In response to the above-referenced technical inadequacies, the present disclosure provides a technology using laser thin-film electrode structure processes in a gas detection chip. Different from traditional chemical etching or long pulse laser processing methods, a manufacturing method of the gas detection chip uses an ultrafast laser process to manufacture thin-film composite structures in gas detection development, and employs a multi-scale composite structure made of flexible materials (e.g., polyimide substrates) for gas detection. The gas detection chip prepared by the manufacturing method meets the demand for portable micro gas detection, and can be applied in detection applications for fields such as clinical medicine, electric vehicles, new energy, aerospace, and next-generation 5G communications technology.

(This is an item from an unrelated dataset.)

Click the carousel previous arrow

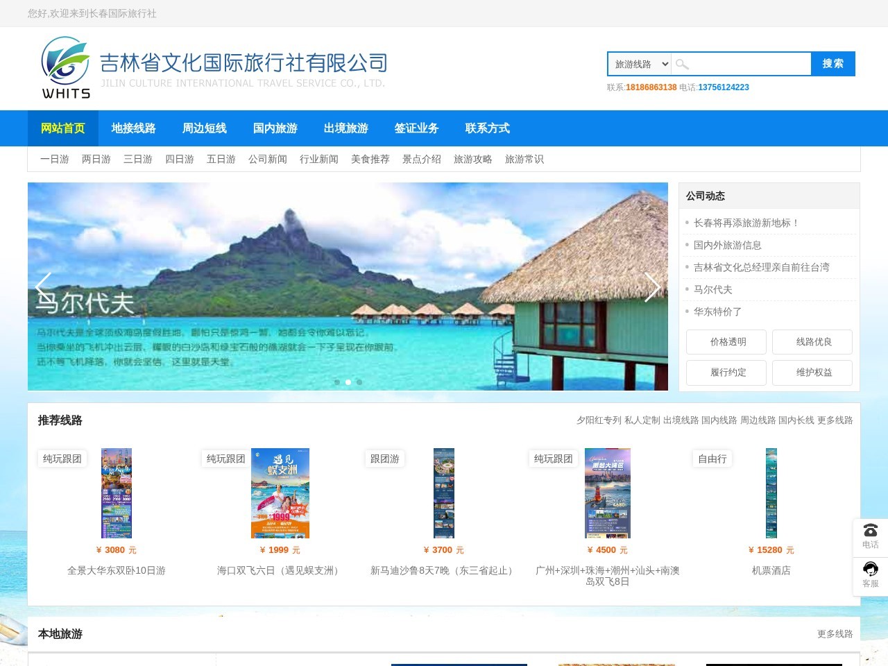click(x=42, y=287)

In order to solve the above-mentioned problems, one of the technical aspects adopted by the present disclosure is to provide a method for producing a gas detection chip. The method for producing the gas detection chip includes: providing a substrate; forming a gas sensing material on the substrate; and using an ultrafast laser to cut and remove the gas sensing material from the substrate along a predetermined path to form an electrode pattern.

In order to solve the above-mentioned problems, another one of the technical aspects adopted by the present disclosure is to provide a gas detection chip. The gas detection chip includes a substrate, and an electrode pattern formed on the substrate. The electrode pattern has a micro-nano structure, and the electrode pattern is formed of a gas sensing material cut by pulses of an ultrafast laser.

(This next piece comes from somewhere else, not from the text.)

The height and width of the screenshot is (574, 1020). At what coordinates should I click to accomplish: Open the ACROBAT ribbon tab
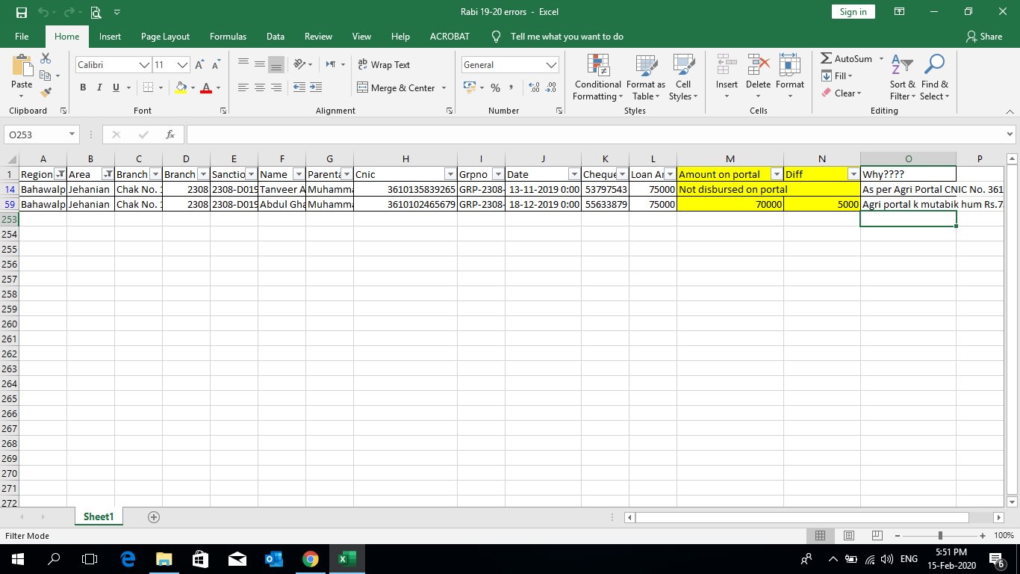[x=449, y=36]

Therefore, in the gas detection chip and manufacturing method thereof provided by the present disclosure, by virtue of the above technical solution, the gas detection chip prepared through the above method can be applied to NO gas detection and exhibits high sensitivity.

These and other aspects of the present disclosure will become apparent from the following description of the embodiment taken in conjunction with the following drawings and their captions, although variations and modifications therein may be affected without departing from the spirit and scope of the novel concepts of the disclosure.

The present disclosure is more particularly described in the following examples that are intended as illustrative only since numerous modifications and variations therein will be apparent to those skilled in the art. Like numbers in the drawings indicate like components throughout the views. As used in the description herein and throughout the claims that follow, unless the context clearly dictates otherwise, the meaning of “a,” “an” and “the” includes plural reference, and the meaning of “in” includes “in” and “on.” Titles or subtitles can be used herein for the convenience of a reader, which shall have no influence on the scope of the present disclosure.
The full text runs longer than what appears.